Work item -> Give every line of the listing word for word, beginning at the first and including the line with "Disable the Paid Traffic checkbox" as the last.

━━━ Available data ━━━

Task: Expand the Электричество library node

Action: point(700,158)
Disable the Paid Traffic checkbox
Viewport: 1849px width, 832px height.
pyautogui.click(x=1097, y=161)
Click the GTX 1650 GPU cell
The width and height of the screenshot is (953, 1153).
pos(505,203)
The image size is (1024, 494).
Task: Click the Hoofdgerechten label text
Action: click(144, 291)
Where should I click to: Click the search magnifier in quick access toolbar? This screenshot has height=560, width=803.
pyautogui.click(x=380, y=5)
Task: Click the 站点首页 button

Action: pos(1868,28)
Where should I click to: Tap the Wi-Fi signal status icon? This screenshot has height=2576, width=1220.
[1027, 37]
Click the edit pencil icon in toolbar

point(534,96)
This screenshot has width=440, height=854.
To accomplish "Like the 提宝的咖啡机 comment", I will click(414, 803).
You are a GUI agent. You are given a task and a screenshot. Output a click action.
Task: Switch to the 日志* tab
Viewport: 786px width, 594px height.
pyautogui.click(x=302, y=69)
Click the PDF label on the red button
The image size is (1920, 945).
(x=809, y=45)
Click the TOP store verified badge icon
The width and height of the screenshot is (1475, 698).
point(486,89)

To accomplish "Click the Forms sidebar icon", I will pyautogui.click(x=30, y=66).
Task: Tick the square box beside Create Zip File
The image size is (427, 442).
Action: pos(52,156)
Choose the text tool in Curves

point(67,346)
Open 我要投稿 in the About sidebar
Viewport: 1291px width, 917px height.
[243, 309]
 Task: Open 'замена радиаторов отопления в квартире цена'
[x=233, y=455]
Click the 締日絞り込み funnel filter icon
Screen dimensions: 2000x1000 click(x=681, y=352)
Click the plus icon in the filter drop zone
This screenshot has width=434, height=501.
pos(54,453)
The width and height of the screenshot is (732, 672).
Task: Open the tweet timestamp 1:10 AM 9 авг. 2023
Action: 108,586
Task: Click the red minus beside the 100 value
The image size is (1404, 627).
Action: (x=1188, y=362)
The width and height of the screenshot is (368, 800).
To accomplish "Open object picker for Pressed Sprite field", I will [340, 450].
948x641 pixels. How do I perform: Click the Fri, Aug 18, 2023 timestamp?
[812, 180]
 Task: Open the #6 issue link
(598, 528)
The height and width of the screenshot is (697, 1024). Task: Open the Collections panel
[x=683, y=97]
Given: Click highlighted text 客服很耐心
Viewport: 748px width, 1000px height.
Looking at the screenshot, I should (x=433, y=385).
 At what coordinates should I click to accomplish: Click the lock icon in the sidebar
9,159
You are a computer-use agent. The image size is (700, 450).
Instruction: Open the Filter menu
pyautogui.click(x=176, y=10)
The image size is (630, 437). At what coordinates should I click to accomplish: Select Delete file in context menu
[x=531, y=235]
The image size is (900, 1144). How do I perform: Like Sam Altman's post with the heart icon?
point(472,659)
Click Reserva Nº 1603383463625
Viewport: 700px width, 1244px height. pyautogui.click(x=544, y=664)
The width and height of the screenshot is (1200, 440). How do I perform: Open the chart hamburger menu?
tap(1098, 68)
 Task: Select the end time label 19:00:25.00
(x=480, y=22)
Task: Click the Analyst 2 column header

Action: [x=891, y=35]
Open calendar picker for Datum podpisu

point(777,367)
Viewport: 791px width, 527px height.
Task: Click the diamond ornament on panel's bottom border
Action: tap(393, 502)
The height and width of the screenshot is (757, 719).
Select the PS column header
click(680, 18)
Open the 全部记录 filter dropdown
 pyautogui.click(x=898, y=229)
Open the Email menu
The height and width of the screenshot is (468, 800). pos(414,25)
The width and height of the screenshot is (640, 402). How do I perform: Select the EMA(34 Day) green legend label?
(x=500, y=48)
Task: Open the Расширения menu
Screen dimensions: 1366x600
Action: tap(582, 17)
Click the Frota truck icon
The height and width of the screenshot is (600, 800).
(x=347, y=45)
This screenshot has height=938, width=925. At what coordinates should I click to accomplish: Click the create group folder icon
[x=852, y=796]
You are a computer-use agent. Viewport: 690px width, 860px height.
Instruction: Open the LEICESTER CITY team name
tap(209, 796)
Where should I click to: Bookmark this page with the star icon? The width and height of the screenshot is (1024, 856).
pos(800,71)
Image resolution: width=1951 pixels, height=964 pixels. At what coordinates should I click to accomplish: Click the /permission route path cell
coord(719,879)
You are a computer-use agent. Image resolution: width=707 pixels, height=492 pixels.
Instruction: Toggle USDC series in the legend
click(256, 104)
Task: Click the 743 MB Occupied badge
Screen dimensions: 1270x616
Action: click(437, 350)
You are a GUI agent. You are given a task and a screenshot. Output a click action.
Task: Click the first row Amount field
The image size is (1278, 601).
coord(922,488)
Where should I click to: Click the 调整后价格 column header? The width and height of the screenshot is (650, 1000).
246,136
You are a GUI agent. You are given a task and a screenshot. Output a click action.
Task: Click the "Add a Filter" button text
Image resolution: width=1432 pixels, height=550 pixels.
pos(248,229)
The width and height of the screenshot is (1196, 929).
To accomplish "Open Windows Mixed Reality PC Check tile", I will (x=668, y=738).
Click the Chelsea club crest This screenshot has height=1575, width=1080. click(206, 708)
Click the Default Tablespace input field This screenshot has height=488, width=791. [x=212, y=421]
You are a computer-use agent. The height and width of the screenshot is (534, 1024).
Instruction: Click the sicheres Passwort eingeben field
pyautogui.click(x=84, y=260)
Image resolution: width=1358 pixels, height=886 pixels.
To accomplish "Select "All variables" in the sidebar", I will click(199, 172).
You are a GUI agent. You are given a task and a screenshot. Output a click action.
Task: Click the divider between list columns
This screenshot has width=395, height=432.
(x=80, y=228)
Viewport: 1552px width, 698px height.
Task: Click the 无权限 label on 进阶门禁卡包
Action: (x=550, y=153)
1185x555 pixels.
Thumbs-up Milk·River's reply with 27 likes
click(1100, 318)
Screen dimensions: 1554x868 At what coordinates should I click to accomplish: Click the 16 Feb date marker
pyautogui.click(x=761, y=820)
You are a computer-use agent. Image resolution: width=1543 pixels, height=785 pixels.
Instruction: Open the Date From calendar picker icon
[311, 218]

━━━

Your solution ->
Task: Expand the Электричество library node

Action: point(700,158)
Disable the Paid Traffic checkbox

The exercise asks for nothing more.